Hey! let's play something fun with the twitter archive of all my tweets during 2015.

Twitter is one of my social media I have been actively using. Since they allow us to request and download our own twitter archive which includes all of your tweets since your very first tweet till the latest one, so I came up with an idea that it could be geekily fun if I did something further with these data. Then I sat down and wrote the code, and finally have made some data visualizations from the twitter archive in various and little interactive ways.

Basically, data visualization obviously is a way that we present data in a form that is more human-readable, more informative and more expressive. It makes the data easily and quickly understandable and could even lead us to discover some hidden information we have never seen before.

Time Distributions

The number of tweets versus time distribution in various dimensions are shown below. They could exhibit the usual behavior of my use of twitter or even daily life during 2015.

Time of Day

Day of Week




The node-link graph below depicts the users who has been mentioned in my tweets during 2015 and the number of tweets which associates to each of them. Nodes represent mentioned users, whereas links represent participation/co-occurrence in tweets. The weight of a link simply illustrates the number of tweets involved by two users on both ends of the link. The wider link, the more number of mentions. And the length of a link represents the same thing but in a reversed way.

All the nodes can be moved arbitrarily by dragging them gently. Sometimes, the nodes are not properly spread out at the beginning. You may give it a little shake then it will get better. And you may double click on a node to make it unmovable.

Unlike an adjacency matrix, this will be instantly understood without a need of scratch paper or imagination in your head. Regarding this graph, is it possible that friend clusters might have been easily revealed?

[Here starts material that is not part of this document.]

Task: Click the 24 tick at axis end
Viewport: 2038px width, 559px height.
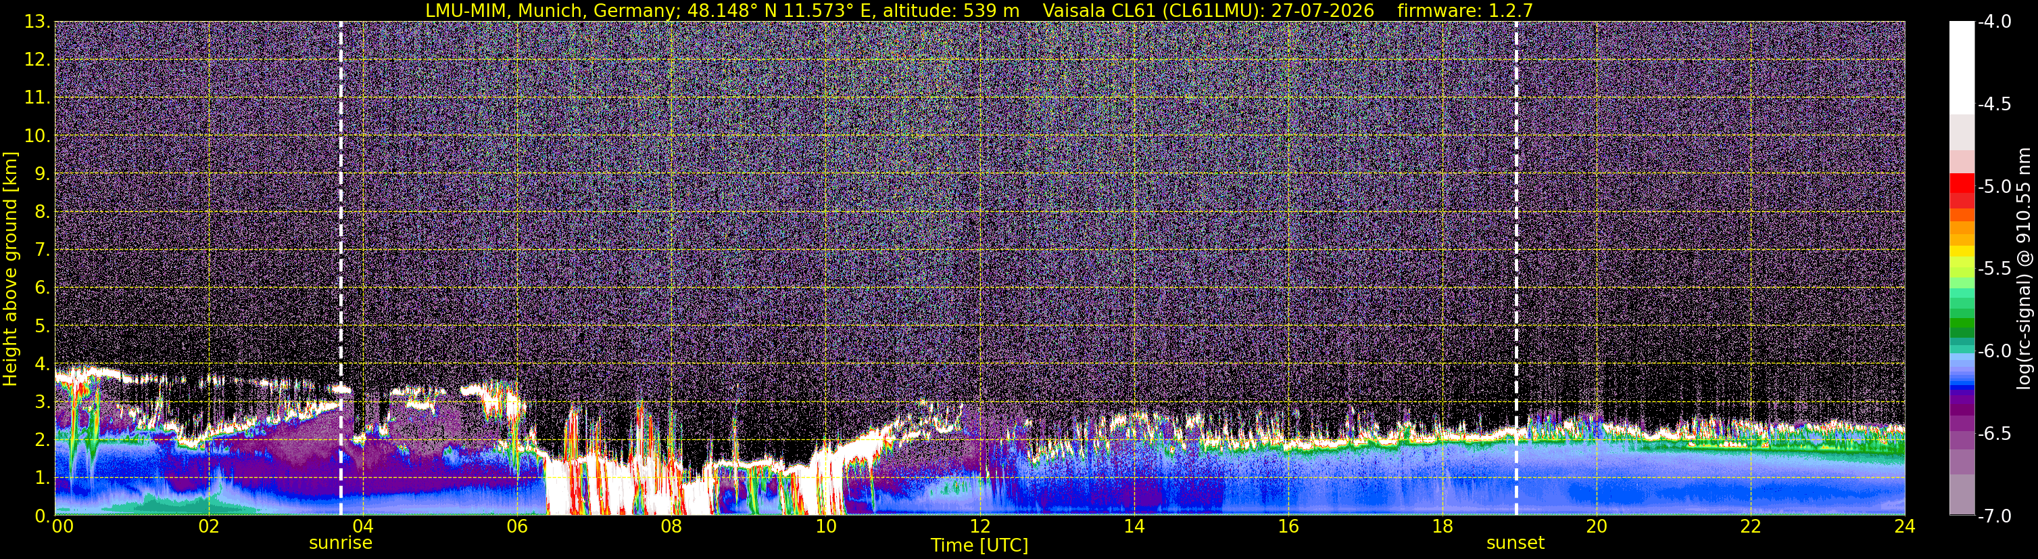Action: [x=1905, y=527]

Retweets & Domains tweeted

This bubble chart encodes the number of tweets in the area of circles; the bigger the circle, the larger the number of tweets. Although harder to read the value from the size of a bubble, it can pack hundreds of values in a limited space. Each bubble represents a username whose tweets were retweeted or a domain related to links I tweeted during 2015. The former are blue and the latter are red. The size of bubbles vary according to their number of related tweets/retweets.


  • Data processing is done at the client side (in web browser).
  • Timezone 'America/Los_Angeles' was used to process the data.